* Your instructions
Lines from the material below that hold the string "computer" are what is needed; copy each of them.

* Dataset records

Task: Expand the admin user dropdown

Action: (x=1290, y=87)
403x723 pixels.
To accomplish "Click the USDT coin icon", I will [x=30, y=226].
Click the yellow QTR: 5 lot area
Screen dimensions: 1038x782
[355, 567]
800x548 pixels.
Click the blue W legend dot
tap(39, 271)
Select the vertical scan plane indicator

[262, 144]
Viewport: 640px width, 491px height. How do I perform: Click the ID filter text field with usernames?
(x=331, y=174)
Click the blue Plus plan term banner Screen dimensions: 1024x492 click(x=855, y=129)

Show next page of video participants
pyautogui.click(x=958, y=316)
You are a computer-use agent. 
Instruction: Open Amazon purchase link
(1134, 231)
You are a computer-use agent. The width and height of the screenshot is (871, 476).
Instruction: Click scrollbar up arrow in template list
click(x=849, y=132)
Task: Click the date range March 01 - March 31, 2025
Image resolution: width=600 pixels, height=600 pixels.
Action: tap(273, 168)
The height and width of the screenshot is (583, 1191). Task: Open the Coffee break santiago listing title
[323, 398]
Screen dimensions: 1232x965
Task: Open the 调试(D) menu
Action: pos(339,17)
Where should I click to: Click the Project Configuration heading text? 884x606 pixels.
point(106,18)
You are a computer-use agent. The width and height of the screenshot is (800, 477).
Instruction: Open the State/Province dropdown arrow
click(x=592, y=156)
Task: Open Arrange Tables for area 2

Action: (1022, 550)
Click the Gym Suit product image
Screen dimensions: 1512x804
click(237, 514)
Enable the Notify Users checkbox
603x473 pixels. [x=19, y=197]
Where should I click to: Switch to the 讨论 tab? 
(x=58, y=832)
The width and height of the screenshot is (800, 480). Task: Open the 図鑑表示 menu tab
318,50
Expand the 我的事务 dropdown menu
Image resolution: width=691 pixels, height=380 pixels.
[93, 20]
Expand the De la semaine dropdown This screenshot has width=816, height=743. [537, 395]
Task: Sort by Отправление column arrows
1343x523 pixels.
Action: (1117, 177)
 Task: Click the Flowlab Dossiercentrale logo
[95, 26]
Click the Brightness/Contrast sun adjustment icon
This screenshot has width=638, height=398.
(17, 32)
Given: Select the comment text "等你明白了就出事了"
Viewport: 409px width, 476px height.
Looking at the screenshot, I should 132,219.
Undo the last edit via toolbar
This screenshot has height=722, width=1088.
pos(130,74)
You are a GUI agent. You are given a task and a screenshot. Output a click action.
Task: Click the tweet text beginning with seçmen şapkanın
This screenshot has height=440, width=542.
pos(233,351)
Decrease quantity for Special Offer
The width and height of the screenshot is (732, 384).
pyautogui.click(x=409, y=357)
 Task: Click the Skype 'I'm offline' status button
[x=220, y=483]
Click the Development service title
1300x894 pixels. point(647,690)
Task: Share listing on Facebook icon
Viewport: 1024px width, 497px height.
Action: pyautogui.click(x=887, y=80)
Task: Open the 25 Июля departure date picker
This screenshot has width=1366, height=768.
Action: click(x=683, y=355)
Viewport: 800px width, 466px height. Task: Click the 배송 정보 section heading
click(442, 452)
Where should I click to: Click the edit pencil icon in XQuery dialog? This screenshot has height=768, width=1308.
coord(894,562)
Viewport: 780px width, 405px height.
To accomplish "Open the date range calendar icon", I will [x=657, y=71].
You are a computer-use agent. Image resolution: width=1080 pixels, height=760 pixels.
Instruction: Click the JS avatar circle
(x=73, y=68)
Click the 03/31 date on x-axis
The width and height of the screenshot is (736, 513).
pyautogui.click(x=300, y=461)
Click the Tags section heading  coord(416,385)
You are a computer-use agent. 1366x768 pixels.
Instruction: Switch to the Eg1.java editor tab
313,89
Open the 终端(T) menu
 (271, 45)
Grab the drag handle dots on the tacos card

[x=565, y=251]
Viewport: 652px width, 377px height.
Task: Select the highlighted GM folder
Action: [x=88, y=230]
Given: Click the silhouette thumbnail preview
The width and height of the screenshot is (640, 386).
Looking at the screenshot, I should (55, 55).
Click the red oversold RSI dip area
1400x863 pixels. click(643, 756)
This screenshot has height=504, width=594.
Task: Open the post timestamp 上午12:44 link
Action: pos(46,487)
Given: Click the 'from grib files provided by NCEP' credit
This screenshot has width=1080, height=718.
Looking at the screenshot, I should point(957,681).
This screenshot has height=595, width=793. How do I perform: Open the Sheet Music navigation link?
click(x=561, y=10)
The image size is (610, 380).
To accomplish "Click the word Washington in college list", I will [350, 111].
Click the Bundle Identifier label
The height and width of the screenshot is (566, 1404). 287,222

* Output for this exercise
You are a computer-use agent. 
You are a computer-use agent. The width and height of the screenshot is (871, 476).
You are a computer-use agent. The width and height of the screenshot is (800, 477).
You are a computer-use agent. Image resolution: width=1080 pixels, height=760 pixels.
You are a computer-use agent. 1366x768 pixels.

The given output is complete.